Guavy AI Editorial TeamSentiment: -2Clout: 85

Crypto Markets Reflect Post-Crash Landscape

Crypto markets have witnessed an impressive trading volume of over $20 trillion in the first quarter of 2026, according to a recent report by CoinGlass.

However, beneath the surface, the market is still recovering from the effects of the October 2025 tariff shock, which saw a massive liquidation event wiping out $19 billion in positions within a single day. The largest 24-hour liquidation in crypto history had a significant impact on the market, with Bitcoin falling roughly 35% from its peak above $126,000 and open interest across major exchanges collapsing by more than 40%. This has led to a stabilization phase, rather than a recovery narrative.

The data reveals that each month of Q1 posted lower trading volumes than the last, with January carrying the most activity and March having the least.
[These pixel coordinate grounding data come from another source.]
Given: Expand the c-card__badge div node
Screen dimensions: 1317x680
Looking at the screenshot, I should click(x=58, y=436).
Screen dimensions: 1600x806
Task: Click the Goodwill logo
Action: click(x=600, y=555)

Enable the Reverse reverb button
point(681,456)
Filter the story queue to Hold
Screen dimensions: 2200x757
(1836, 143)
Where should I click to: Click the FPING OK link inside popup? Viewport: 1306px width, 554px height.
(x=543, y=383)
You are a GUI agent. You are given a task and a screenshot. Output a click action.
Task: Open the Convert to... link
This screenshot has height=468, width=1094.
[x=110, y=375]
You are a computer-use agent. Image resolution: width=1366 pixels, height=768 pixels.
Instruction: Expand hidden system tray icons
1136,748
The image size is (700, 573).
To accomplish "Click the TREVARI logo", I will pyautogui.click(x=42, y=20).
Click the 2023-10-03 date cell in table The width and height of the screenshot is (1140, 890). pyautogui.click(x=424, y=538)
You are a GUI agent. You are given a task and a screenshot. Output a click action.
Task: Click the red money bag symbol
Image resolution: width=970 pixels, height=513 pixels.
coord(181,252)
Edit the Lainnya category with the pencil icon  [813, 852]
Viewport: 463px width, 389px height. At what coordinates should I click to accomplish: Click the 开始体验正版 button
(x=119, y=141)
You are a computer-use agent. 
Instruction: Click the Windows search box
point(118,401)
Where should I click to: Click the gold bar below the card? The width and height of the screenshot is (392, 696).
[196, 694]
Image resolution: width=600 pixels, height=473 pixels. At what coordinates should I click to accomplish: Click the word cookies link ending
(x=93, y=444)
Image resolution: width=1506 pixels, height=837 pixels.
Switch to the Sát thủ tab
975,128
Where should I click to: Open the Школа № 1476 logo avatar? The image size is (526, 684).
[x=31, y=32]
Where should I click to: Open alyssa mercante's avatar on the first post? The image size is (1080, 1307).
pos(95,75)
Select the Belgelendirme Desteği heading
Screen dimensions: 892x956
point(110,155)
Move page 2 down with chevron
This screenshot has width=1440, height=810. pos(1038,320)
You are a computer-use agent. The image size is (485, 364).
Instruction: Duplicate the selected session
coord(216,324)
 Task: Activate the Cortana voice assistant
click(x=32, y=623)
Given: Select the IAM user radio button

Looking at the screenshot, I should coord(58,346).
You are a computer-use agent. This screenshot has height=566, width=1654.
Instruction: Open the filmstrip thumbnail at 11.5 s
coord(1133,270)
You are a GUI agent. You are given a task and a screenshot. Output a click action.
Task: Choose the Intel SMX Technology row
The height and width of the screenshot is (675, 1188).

The derivatives-to-spot ratio held steady at approximately 9.6x, slightly above the 2025 full-year average, indicating that participants are more comfortable hedging and making short-term futures bets than committing capital to directional spot positions.

CoinGlass ranked exchanges across four dimensions: trading volume, open interest, order book depth, and user asset reserves. Binance topped every single category, with a staggering gap between first and second place in some cases. The exchange recorded approximately $4.9 trillion in cumulative derivatives volume, exceeding the combined totals of OKX and Bybit, its two closest competitors.

Open interest told a similar story, with Binance averaging $23.9 billion in daily OI, roughly 2.2 times what Bybit held. Liquidity depth within 1% of the mid-price for BTC futures reached approximately $284 million on Binance, compared to $160 million on OKX and $76.55 million on Bybit.

The sharpest divergence appeared in custodial assets, with Binance holding approximately $152.9 billion in user reserves, representing 73.5% of the total among the top ten platforms. This raises uncomfortable questions about systemic risk and what happens to the broader market if that single entity faces regulatory or operational stress.

Decentralized derivatives are gaining traction, with Hyperliquid posting approximately $492.7 billion in Q1 trading volume, placing it firmly inside the top ten exchanges. Its average daily open interest of roughly $6 billion approached levels seen by established centralized competitors like Bitget.